Rhythmically, persistently, a small child is kicking me in the shins. Propelling his legs with blissful abandon beyond the constraints of his stroller, the rubber-soled shoes strike with a dull thud as regularly as a metronome. This is the least of my concerns though, as I struggle to find an open pocket of air in the overcrowded BART car. A nauseating bouquet of sweat, cologne, and Chinese takeout infiltrates my lungs, mingling together in one pungent, irrepressible plume. Each inhalation skews slightly to one or the other, though none holds particular appeal. Breathing becomes a careful, measured effort, akin to meditation.

Hurtling through tunnels, cutting across highways and open fields, chasing after the fading sun, the train starts and stops, yet not a single person moves an inch.
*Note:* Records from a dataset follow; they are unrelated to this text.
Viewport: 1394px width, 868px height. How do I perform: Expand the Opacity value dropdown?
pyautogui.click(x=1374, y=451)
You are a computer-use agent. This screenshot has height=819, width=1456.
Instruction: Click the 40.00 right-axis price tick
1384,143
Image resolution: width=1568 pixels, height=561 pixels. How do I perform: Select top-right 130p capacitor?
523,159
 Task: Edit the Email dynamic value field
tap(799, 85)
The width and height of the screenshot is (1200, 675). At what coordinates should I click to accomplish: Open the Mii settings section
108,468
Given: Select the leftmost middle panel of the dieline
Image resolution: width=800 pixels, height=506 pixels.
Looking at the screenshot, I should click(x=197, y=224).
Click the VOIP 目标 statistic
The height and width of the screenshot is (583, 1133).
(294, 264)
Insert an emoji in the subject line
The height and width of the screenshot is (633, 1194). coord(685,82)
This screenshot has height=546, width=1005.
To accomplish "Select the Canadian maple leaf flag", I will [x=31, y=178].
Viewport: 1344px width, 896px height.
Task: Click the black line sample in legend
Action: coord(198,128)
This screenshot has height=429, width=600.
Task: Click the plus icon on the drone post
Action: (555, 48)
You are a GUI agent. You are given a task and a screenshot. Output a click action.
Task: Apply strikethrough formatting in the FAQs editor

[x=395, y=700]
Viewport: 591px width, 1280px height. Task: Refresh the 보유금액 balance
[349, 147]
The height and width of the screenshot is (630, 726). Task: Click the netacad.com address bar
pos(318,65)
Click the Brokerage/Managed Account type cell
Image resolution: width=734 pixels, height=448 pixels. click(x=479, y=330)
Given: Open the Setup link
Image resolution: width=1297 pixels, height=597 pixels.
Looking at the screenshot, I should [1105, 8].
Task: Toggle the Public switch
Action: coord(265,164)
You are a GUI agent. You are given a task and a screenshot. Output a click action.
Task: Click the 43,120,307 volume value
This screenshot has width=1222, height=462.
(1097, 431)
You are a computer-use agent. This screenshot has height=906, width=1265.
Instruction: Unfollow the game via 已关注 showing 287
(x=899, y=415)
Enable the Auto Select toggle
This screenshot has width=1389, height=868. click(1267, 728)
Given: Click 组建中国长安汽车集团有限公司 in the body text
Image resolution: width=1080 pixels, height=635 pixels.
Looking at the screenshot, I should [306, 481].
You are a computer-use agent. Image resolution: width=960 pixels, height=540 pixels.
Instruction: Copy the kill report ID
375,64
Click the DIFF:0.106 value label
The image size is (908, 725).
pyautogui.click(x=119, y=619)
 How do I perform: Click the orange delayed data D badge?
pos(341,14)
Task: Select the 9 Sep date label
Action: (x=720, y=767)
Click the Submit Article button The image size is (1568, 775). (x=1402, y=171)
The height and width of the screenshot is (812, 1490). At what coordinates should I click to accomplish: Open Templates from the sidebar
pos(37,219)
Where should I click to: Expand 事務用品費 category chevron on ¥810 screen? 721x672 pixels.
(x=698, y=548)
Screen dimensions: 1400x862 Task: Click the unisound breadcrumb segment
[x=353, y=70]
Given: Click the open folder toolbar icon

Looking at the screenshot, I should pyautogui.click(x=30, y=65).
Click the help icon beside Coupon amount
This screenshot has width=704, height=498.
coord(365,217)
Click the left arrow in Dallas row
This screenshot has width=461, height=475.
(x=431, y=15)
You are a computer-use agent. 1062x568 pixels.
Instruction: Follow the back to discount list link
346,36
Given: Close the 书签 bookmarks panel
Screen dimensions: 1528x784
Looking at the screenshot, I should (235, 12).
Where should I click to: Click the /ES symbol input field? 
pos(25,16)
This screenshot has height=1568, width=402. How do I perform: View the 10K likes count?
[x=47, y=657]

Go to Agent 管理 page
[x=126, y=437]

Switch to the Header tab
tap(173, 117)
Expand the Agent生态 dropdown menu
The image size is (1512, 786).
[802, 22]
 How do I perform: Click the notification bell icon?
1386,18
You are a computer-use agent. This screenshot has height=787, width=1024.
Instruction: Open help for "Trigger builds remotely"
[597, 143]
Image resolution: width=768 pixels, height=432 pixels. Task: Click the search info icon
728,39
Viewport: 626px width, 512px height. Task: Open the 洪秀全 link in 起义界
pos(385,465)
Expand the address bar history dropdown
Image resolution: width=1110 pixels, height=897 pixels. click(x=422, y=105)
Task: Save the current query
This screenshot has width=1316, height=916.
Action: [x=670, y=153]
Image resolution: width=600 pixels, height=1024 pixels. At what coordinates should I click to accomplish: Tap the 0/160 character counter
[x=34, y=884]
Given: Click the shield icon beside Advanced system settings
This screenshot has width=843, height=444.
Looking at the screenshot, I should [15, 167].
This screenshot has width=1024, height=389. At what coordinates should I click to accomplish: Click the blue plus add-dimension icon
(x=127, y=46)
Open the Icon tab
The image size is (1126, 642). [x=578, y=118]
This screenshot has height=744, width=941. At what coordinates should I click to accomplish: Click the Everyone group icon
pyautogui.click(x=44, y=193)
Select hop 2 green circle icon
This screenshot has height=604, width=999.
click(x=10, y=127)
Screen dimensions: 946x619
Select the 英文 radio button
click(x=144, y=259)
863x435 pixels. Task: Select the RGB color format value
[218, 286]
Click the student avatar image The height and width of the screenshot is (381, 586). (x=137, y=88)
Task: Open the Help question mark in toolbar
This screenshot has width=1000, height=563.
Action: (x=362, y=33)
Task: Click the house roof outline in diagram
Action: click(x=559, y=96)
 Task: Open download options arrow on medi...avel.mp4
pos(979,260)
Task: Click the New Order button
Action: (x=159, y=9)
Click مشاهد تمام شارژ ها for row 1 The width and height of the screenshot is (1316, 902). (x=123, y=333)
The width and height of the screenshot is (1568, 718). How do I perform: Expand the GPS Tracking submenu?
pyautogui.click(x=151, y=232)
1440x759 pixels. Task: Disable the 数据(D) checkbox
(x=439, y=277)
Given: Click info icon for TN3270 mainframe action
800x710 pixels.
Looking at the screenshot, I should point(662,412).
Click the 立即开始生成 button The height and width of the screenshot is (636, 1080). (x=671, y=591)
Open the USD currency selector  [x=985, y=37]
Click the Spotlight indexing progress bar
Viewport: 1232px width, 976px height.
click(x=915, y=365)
Wedged firmly in place, it would be impossible to fall, even if one gave up standing on their own volition. Familiar vistas flash by through smudged windows, but from my vantage point staring directly into some tall man’s armpit, the scenery looks all the same to me. Somewhere between Embarcadero and West Oakland, I find myself wearing someone else’s headphone wires. Perhaps the whole mob, myself included, is beginning to merge into a single person.

Compared to many, my trip across the bay is mercifully short. Swimming upstream against the current of writhing arms and legs, it takes many gentle shoves, a few accidentally trampled feet, and many profuse apologies to disentangle myself from the mass when the doors finally open at my home station. The stagnant but open air has never felt so good. To all the faithful, tireless workers who continue forward on their journeys, to repeat the trip once again the next day, again and again with no end in sight: I salute you. That onerous commute is a full time job, in and of itself.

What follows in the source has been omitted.